VW-Das Fraud: the disruptive innovation that disrupted a company

VW_LemonIn 1960, Volkswagen wanted to enter in the American market, and decided to launch an innovative advertising campaign by BBDO. This ad, and another from the same period (“Think Small) are considered one of the best ads ever, creating a creative revolution in the ad industry. The campaign positioned the brand as different, almost contra-cultural, self-deprecating, and cool. Fast forward to present times.  After a series of clever ads such the one aired at the 2011 Superbowl, which were loved and shared through social media, VW enters into a phase of reputational crisis that can seriously affect the company as we know. Is a VW an authentic “lemon” now? Can a brand survive such a fraud to consumer’s trust?

This kind of crisis is dramatic, not only due to its gigantic financial proportion, but due to its characteristic: it can be classified as a transgression, using Coombs & Halladay typology (1996), which means it was crisis that was created internally and intentionally. In this case, the customer’s sympathy is not on the company’s side, naturally. And as a consequence, image repair will be tougher.

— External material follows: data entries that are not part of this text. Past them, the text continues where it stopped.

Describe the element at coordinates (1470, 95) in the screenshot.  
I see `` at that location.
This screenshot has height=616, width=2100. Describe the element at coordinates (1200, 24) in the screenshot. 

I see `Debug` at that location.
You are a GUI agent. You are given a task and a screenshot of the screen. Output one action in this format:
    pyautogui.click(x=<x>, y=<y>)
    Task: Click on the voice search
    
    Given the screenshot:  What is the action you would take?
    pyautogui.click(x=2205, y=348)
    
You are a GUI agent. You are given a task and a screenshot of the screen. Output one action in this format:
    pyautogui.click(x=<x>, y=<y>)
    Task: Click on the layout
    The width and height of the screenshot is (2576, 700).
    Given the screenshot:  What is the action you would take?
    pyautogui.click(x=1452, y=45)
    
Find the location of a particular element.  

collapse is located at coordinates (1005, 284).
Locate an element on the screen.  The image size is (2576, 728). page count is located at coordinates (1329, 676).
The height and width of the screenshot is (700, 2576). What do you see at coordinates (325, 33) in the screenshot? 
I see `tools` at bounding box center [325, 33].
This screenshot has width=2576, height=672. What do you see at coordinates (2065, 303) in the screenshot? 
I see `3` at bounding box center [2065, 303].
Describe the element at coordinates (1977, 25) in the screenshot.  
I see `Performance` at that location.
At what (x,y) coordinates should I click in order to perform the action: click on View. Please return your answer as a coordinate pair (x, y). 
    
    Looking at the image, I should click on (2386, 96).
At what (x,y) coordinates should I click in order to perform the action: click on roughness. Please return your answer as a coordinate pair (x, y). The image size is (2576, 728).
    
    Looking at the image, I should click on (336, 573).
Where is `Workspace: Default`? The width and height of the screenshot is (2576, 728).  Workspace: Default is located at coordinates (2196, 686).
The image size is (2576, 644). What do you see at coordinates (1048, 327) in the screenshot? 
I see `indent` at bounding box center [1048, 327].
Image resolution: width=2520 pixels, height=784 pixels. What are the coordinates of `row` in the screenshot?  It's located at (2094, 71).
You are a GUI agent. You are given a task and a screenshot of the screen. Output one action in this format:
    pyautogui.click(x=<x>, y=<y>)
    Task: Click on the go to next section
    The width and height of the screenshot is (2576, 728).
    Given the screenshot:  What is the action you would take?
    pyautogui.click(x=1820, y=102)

However, more than a brand’s crisis (and it’s ironic that I’m starting my new blog with a post on crisis management), I see this case as a crisis of a certain type of marketing, which is very focused on the creation of a better mousetrap. This is the typical functional benefit trap that Holts and Cameron (2010) warns us, and actually, it can be successful – but only if it is truly demonstrable, which we know now it didn’t happen in VW´s case.  Contrary to their ads, VW diesel cars were not clean. And now everything the brand stood for turned to smoke.